Los investigadores proponen mejorar al menos cuatro áreas. En primer lugar, realizar un mejoramiento térmico masivo, priorizando dentro de la política pública programas estatales de reacondicionamiento de las viviendas, como la aislación de muros y techos y el sellado de ventanas en construcciones ya existentes; diseñar normas de construcción más exigentes para asegurar que los nuevos proyectos habitacionales cuenten con estándares mínimos de temperatura y ventilación adecuada, y fortalecer la coordinación entre instituciones, como los ministerios de Vivienda y Urbanismo y de Energía, para desarrollar soluciones estructurales y conjuntas.

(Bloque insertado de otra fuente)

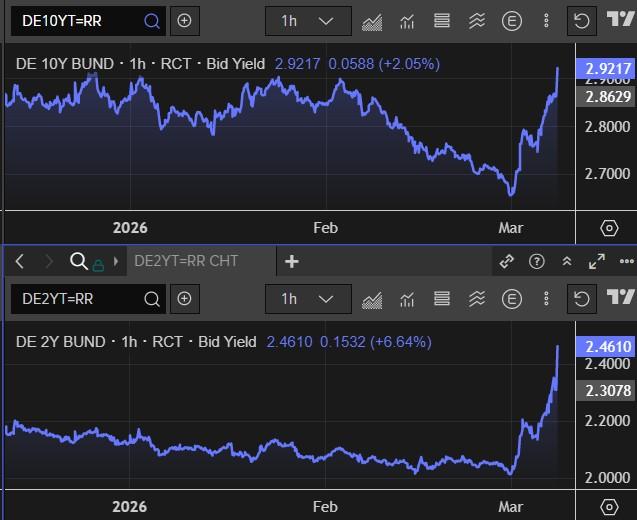Open chart settings gear on the 2Y Bund chart
Viewport: 637px width, 520px height.
[x=609, y=506]
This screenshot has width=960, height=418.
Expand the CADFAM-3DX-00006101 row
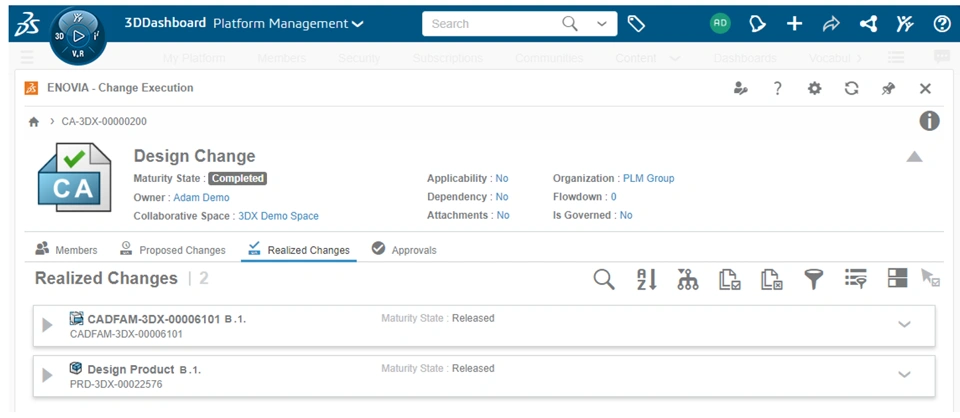47,326
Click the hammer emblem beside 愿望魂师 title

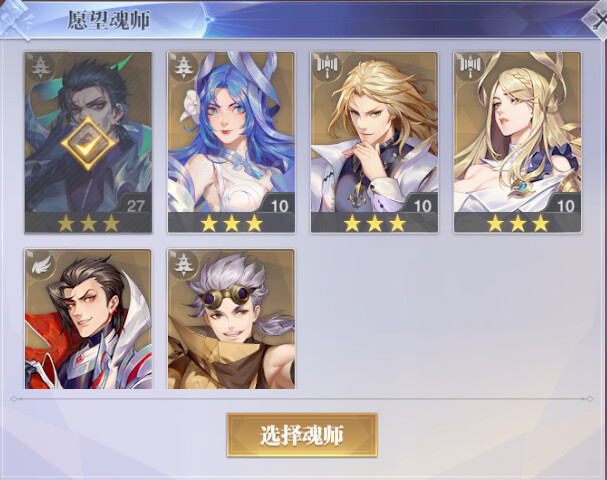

Por último, Araya menciona que es necesario abordar simultáneamente el frío y el calor extremo. “Las mejoras en habitabilidad implican abordar la pobreza energética considerando sus impactos en hogares que no están preparados para las bajas temperaturas, como las del invierno en la zona centro y sur del país, pero también los impactos de las olas de calor durante el verano”.
El documento busca aportar evidencia técnica e insumos concretos para el diseño de políticas públicas que protejan el presupuesto familiar y contribuyan a garantizar hogares más cálidos, saludables y dignos para toda la población.